Wellness at Penn finds high student engagement in sleep, sexual health programming
Wellness at Penn is continuing to provide students with health education through their email-based programs, “Refresh” and “Penn’s Declassified Sex Survival Guide.”
The “Refresh” program runs for seven weeks each semester and promises results in improving overall sleep quality in Penn students. “Penn’s Declassified Sex Survival Guide” offers six units for students to explore information and tips to help improve sexual health and relationships.
Both programs are accessed via weekly emails sent directly to students, which include PDF lessons. Each program comes with additional supplemental materials, such as a sleep blog for “Refresh” and a resource page with links to learn more for “Declassified”.
The “Refresh” program — which was launched in 2018 and adapted from a program at Stanford — has enrolled around 4,800 Penn students since the program’s launch, according to Lauren Cordova, Wellness at Penn’s associate director of wellbeing initiatives. The course includes topics on the circadian clock, bedtime relaxation exercises, sleep time strategies, mindfulness meditation, sleep environments, and sleep stress.
Cordova told The Daily Pennsylvanian that sleep was among the most common health topics college students wanted to improve.
“Our National College Health Assessment data results from Penn showed that sleep was an area of need amongst our students,” Cordova said. “That prompted that initial adaptation of ‘Refresh’. The launch was wildly successful; we had 800 people register for the very first semester of ‘Refresh.’”
Cordova attributed high recruitment numbers partly to the email-based asynchronous nature of the program, as there are no assignments or obligations besides taking in the information.
“It is directly handing education to Penn students and letting them absorb that however they see fit,” Cordova said. “And then, when we got the results back, it showed that it was positively impacting students’ sleep and sleep habits.”
Cordova added that the program is easier to run since it is not a big commitment for students.
“It really all around just feels like a huge win,” Cordova added.

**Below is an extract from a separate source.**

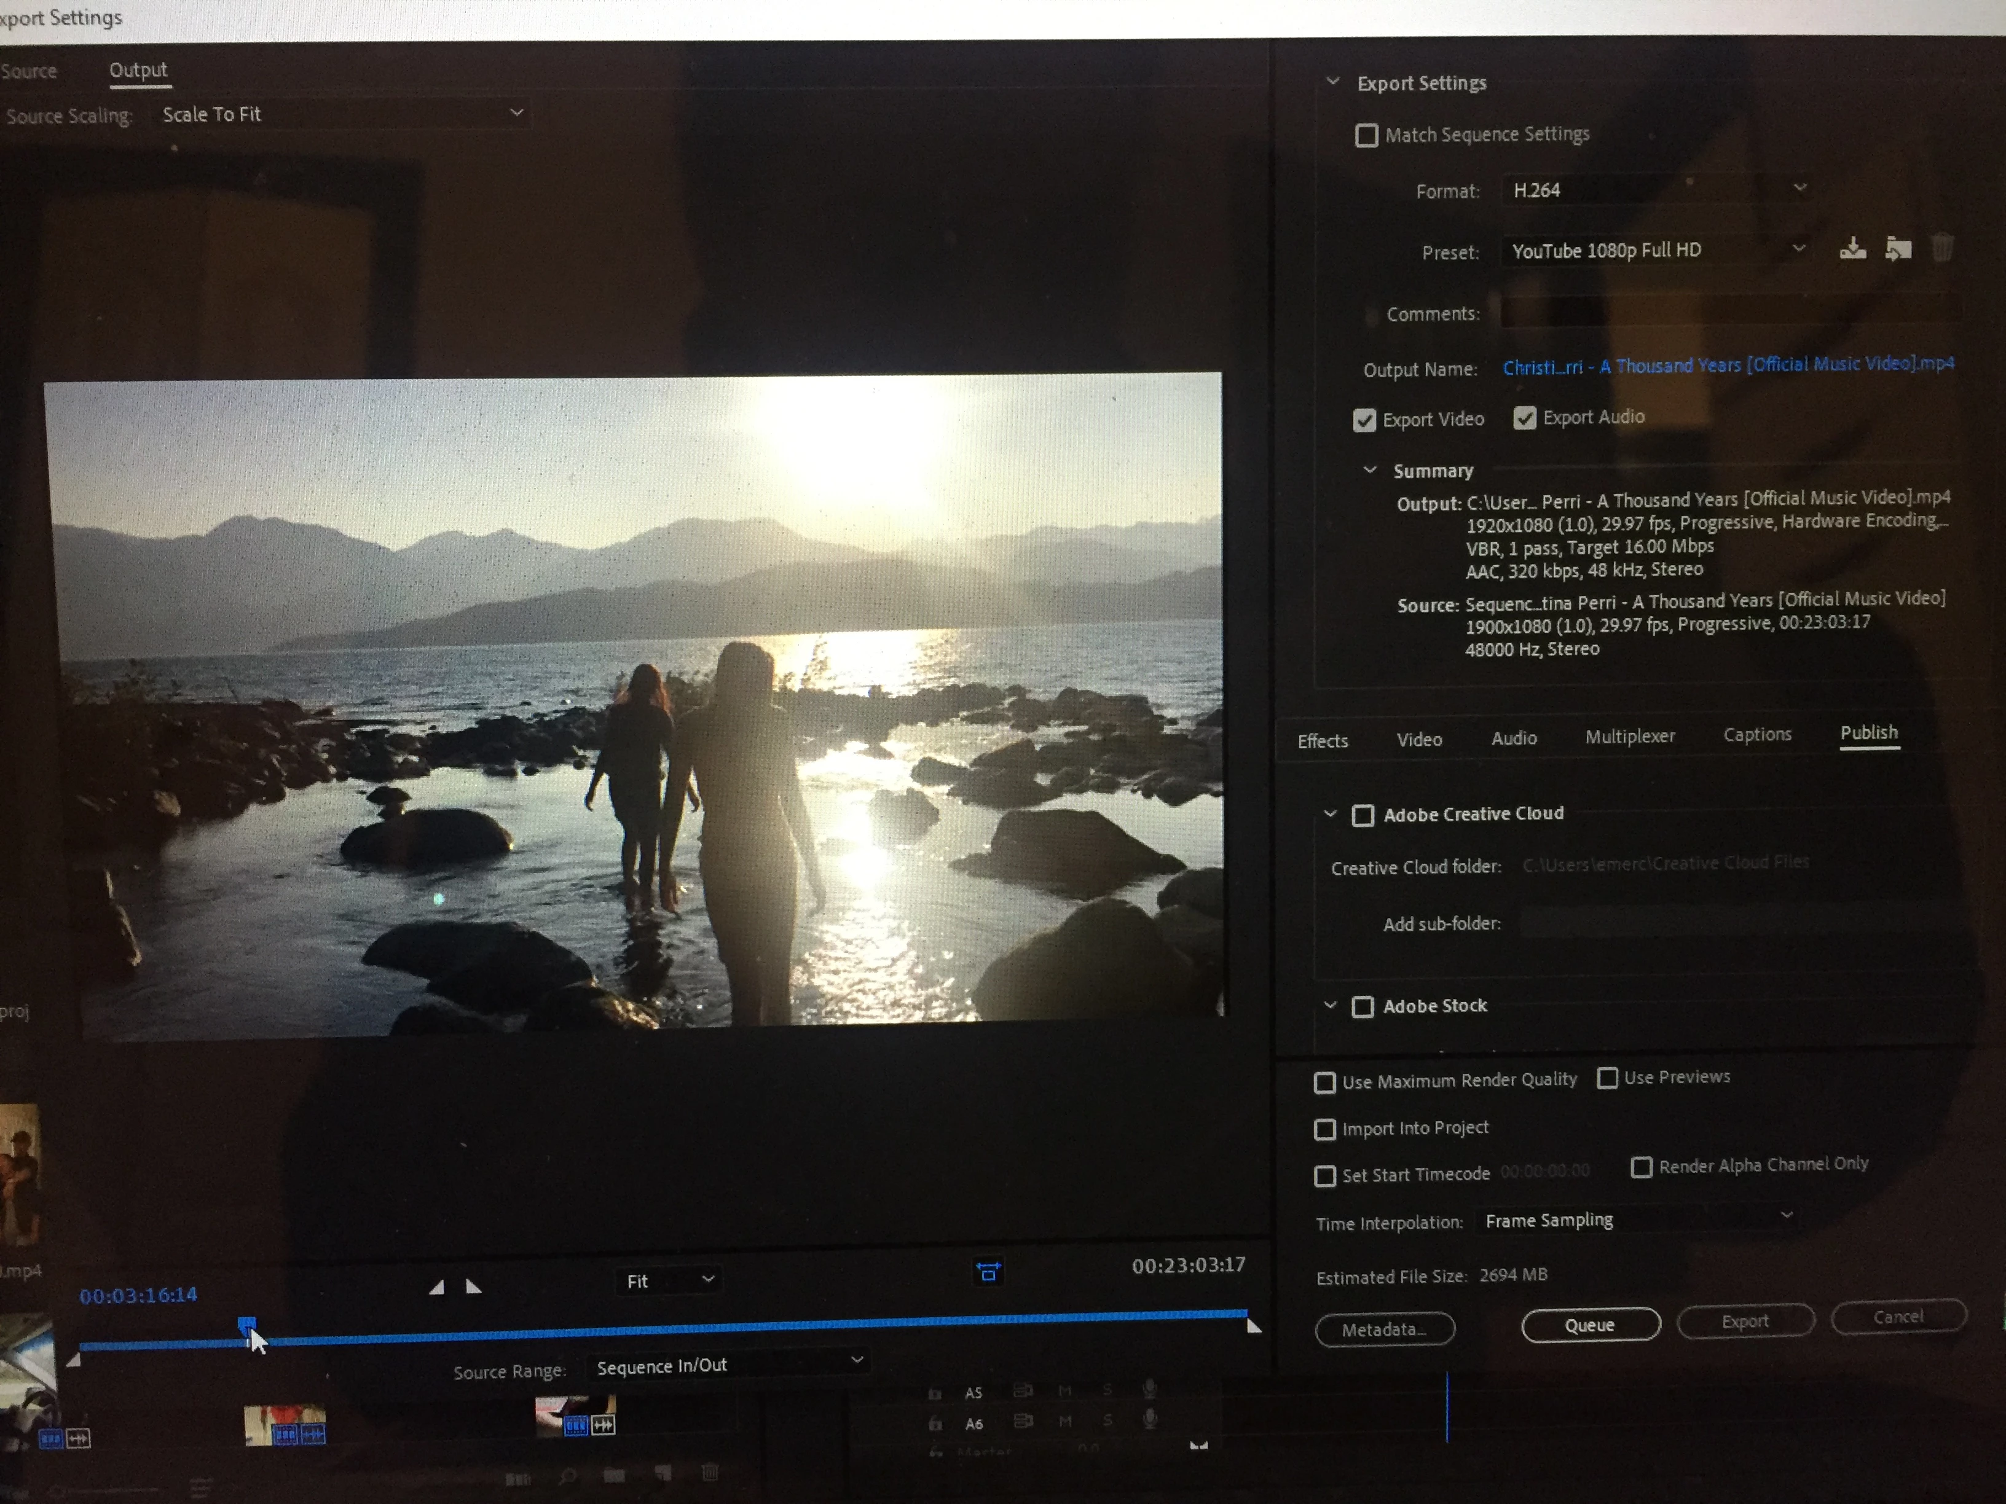This screenshot has height=1504, width=2006.
Task: Switch to the Source tab
Action: [29, 71]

With great success in the “Refresh” program, Wellness at Penn developed “Declassified” — another asynchronous email-based program for students. The “Declassified” program was launched in 2020, right before the onset of COVID-19.

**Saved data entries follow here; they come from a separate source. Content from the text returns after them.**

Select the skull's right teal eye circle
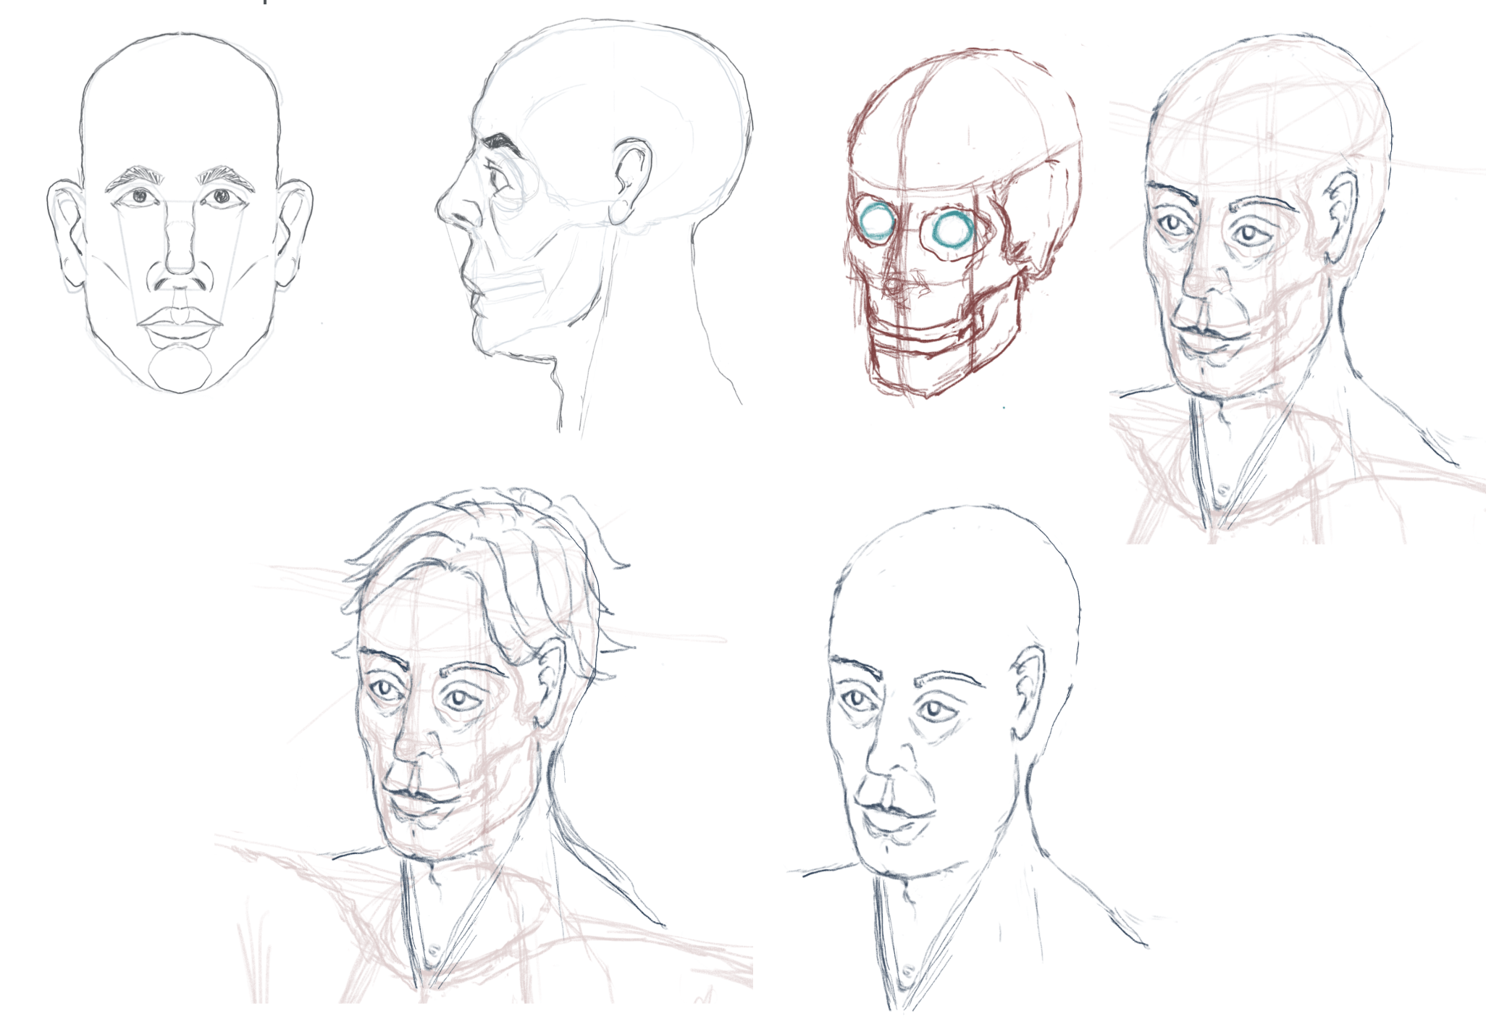[x=952, y=230]
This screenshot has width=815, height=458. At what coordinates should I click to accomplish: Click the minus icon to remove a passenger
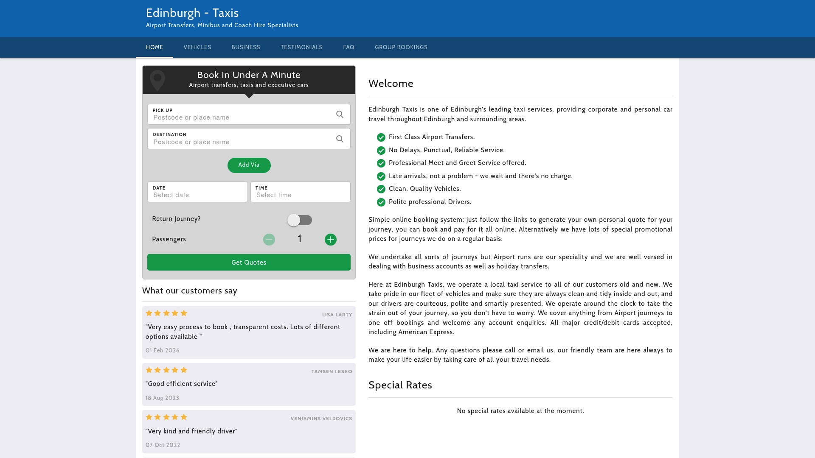(269, 239)
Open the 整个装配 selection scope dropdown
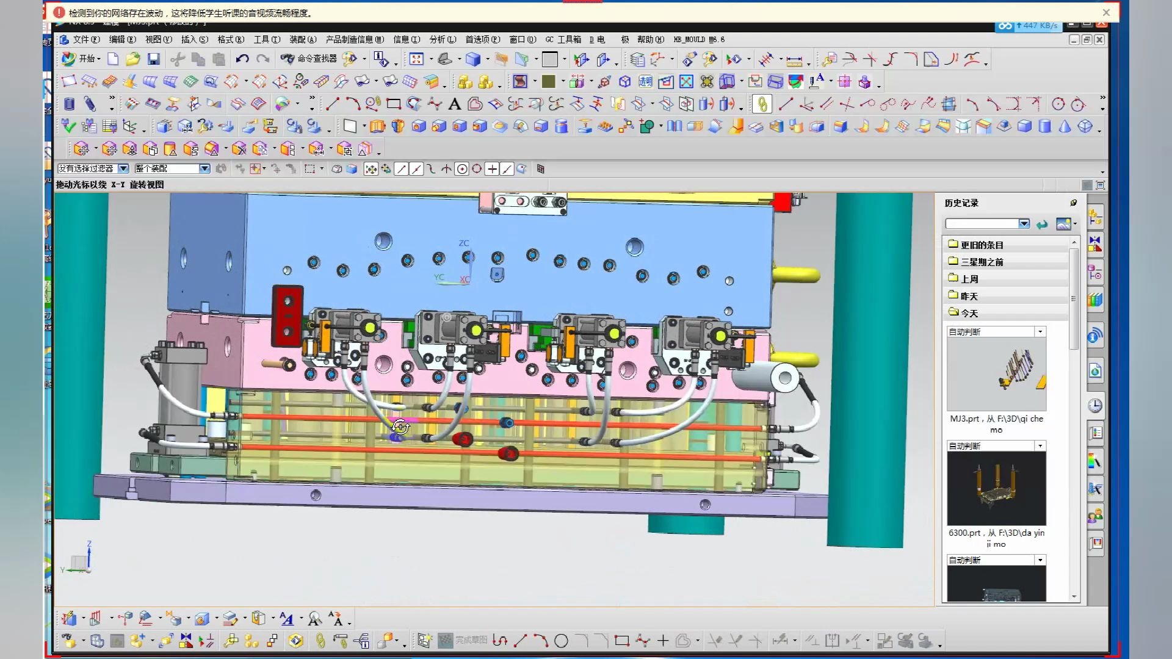The width and height of the screenshot is (1172, 659). (x=204, y=168)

Topics in “Declassified” range from communication about sex, foundations of sexual health, STIs, disease prevention and support, preparation and protection, and holistic sexual health. Since its creation, over 2,000 students have taken advantage of the program.

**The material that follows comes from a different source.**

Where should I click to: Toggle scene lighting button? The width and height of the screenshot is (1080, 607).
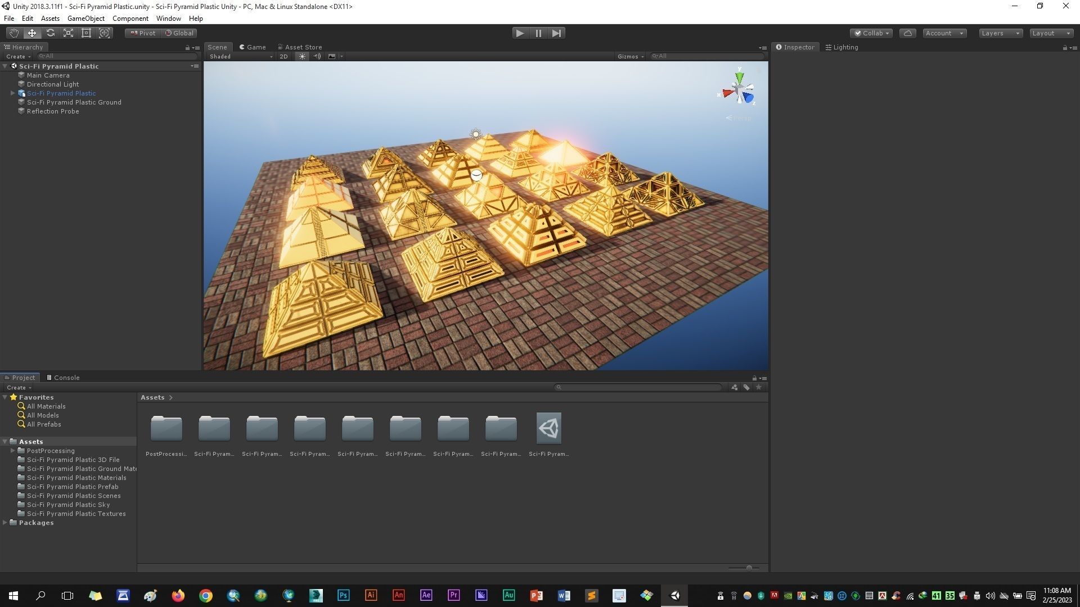click(302, 56)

Cordova told the DP that her personal background in sex education heavily contributed to her development of “Penn’s Declassified Sex Survival Guide”.
“We were drawn to sexual health as a candidate for this because sexual health can be stigmatized for some students,” Cordova said. “Engaging with sexual health programs, particularly in person, does not feel accessible to everyone depending on their background and comfort.”
Wellness at Penn continues to see positive impacts on knowledge and attitudes about safer sex practices and on subjects like HIV testing and communication.
“We’re always looking for new and innovative ways to share programming with the students,” Wellness at Penn Director of Communications Mary Kate Coghlan said. “And we work very closely with our student advisory boards to get feedback from them about how and when they want to receive outreach.”
Students who are interested in these programs for spring 2024 can add their name to the waitlist and be notified when registration opens.